Congressional Budget Office (CBO) analysts say the Rivlin-Ryan Medicare proposal could lead to a reduction in federal outlays.

Rep. Paul Ryan, R-Wis., the highest-ranking Republican on the House Budget Committee, and Alice Rivlin, have developed a proposal that calls for major changes in Medicare, Medicaid and other federal health care programs.

Ryan-Rivlin proposal supporters want to:

- Eliminate the Community Living Assistance Services and Supports Act (CLASS Act) worksite long term care benefits program that would be created by the Affordable Care Act, the legislative package that includes the Patient Protection and Affordable Care Act (PPACA).

- Replace Medicare with a voucher for buying private health insurance for people who turn 65 in 2021 or later. “The amount of the voucher would be calculated by taking the average federal cost per Medicare enrollee in 2012 (net of enrollee premiums) and growing that amount at the annual rate of growth in [gross domestic product (GDP)] per capita plus 1 percentage point,” CBO analysts say in a proposal analysis.
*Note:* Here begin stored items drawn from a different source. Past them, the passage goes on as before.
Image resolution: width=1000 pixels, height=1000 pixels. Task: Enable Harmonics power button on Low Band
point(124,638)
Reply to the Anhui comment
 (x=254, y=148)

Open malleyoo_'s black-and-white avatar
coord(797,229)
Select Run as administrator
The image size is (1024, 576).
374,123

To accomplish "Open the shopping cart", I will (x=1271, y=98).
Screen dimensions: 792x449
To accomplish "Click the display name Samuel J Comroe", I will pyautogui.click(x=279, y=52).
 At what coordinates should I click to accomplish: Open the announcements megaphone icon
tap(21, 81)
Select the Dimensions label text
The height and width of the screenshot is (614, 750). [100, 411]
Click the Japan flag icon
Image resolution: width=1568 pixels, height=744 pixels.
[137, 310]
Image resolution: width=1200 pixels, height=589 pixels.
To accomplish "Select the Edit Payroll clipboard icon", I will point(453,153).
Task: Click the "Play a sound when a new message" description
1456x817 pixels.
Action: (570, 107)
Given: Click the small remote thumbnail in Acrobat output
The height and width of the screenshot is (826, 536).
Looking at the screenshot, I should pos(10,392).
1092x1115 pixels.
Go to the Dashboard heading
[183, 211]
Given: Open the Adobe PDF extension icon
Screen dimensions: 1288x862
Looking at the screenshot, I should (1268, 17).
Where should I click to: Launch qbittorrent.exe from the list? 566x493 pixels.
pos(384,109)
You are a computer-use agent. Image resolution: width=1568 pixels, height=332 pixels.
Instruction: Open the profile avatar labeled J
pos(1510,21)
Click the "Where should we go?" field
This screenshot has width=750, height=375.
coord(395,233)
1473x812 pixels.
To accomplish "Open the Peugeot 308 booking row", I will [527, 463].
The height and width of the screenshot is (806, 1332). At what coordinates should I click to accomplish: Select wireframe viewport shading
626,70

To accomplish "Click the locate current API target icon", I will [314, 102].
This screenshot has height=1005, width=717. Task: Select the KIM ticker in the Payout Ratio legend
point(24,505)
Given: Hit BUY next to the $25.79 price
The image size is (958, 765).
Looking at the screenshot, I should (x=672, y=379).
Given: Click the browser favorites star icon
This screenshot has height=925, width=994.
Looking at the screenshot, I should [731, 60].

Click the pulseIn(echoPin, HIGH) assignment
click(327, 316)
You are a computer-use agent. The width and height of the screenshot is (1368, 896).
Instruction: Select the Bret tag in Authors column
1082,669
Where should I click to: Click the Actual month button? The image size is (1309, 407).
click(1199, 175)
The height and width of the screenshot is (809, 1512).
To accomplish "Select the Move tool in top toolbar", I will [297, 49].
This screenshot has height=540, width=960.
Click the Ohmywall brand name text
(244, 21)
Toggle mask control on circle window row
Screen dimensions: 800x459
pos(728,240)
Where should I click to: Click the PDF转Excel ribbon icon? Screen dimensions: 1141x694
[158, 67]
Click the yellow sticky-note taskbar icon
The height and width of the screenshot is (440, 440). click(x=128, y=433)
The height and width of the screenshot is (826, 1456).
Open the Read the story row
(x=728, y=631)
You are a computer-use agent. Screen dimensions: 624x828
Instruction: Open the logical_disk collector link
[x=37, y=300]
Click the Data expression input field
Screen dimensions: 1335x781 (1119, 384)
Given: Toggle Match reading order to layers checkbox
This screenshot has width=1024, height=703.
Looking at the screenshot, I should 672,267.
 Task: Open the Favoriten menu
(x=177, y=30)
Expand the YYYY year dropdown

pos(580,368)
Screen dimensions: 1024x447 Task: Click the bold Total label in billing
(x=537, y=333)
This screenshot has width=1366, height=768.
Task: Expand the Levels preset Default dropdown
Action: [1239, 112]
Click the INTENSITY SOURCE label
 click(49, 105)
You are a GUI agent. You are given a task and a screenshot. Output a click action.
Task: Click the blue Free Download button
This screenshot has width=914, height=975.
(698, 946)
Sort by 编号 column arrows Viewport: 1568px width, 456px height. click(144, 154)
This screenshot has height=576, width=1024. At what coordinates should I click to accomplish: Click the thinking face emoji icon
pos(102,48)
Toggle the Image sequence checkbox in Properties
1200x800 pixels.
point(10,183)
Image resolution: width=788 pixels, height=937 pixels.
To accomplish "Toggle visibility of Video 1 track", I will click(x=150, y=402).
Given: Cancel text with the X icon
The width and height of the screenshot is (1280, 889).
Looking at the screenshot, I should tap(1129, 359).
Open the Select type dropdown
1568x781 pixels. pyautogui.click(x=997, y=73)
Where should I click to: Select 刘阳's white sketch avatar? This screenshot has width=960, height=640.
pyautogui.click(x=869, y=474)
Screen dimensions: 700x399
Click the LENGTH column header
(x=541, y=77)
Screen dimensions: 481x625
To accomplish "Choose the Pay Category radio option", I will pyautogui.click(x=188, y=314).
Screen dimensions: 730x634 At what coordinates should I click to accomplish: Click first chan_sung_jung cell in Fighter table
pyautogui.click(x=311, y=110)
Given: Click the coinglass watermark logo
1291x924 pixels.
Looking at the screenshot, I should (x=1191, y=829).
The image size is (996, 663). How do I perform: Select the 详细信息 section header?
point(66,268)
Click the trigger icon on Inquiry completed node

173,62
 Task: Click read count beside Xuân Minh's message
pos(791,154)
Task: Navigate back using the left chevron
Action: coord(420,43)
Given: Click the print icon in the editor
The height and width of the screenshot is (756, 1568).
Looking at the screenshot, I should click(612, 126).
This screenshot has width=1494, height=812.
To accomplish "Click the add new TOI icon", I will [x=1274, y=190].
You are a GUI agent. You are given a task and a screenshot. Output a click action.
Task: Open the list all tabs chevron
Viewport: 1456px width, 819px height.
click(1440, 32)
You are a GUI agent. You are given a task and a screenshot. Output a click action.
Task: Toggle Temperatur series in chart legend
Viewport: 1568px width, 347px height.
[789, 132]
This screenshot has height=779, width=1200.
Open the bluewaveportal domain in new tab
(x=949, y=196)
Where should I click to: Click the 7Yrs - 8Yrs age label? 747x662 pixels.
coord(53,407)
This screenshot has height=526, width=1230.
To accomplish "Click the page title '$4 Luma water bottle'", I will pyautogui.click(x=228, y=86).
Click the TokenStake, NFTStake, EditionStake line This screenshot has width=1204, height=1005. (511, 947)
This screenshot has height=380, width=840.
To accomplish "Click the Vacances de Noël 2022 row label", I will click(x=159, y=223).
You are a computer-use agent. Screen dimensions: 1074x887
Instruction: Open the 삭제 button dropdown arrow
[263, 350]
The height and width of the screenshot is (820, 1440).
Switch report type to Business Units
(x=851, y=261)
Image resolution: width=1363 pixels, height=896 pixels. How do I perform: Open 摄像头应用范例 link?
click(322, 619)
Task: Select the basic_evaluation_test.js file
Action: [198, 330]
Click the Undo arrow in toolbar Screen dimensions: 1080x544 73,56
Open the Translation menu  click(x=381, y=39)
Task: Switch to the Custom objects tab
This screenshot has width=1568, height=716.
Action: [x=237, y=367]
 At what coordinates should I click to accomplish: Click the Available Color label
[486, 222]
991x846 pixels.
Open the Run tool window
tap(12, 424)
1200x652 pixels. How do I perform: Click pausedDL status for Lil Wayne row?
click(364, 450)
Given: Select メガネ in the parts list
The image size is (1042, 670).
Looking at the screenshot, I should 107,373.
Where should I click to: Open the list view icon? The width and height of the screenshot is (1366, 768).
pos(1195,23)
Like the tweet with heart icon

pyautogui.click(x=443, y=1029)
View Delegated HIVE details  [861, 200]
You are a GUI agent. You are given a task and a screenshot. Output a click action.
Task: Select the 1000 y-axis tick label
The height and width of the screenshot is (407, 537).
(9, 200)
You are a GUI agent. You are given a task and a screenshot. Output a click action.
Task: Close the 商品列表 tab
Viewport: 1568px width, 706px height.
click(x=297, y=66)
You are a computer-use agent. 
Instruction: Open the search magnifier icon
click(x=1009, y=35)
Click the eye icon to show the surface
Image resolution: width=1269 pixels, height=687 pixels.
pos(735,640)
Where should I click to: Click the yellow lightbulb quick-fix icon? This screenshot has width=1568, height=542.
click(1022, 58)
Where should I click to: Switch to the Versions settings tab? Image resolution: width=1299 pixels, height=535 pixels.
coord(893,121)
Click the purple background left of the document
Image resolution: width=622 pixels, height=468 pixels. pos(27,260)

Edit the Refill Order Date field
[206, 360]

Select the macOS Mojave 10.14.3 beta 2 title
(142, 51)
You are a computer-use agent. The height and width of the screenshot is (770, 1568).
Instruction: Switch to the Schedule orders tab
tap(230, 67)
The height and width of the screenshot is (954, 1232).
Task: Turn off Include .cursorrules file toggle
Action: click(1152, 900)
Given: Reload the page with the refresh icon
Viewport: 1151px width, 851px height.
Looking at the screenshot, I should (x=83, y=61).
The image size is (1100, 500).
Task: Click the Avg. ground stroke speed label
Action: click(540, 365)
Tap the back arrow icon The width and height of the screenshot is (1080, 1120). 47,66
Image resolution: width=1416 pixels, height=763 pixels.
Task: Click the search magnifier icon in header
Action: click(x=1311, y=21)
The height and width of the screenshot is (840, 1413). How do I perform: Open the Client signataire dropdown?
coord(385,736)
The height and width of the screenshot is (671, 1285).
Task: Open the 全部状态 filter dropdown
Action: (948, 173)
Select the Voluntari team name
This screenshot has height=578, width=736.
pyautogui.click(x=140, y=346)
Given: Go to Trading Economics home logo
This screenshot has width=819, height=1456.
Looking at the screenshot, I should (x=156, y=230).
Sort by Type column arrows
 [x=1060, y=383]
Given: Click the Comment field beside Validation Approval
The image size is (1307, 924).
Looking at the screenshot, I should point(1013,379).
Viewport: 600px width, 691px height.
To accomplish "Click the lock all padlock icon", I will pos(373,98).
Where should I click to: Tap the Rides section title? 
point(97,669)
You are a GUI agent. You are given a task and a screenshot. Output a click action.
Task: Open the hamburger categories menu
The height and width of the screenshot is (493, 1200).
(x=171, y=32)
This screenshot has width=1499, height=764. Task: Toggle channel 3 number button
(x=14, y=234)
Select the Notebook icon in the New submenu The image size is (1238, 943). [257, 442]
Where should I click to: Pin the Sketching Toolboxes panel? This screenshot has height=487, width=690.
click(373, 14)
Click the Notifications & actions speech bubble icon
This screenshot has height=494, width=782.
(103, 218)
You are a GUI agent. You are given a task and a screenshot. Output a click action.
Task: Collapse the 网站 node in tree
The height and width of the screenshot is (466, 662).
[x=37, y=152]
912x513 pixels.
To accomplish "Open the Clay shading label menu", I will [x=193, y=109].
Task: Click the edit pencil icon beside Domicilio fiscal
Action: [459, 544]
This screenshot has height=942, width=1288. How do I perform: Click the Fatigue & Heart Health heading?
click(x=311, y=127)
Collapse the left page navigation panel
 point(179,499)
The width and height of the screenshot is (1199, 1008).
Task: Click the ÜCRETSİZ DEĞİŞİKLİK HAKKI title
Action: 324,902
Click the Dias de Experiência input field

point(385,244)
- Replace Medicaid assistance with paying Medicare premiums for low-income people with cash contributions into medical savings accounts. “The amount of the contribution would be calculated by starting with $6,600 in 2012 and growing that amount at the rate of GDP growth per capita plus 1 percentage point.”

- Increase the age of eligibility for Medicare by 2 months per year starting in 2021 until the eligibility age reached 67 in 2032.

- Change Medicare deductibles, coverage limits and other plan design features.

- Convert the federal share of Medicaid payments into a block grant to be allocated among the states. The total block grant would increase annually along with currently projected growth in the Medicaid population and with growth in GDP per capita plus 1 percentage point.

Over the period from 2011 to 2020, the proposal could reduce the projected federal budget deficit by a total of $280 billion, and it could reduce the deficit by $90 billion in 2020, CBO analysts say.

Over the long term, the program could reduce the percentage of the total U.S. GDP going to health care to about 8.25% in 2030, from the currently projected level of about 8.75%, and to 10% in 2050, from 12.25%, officials estimate.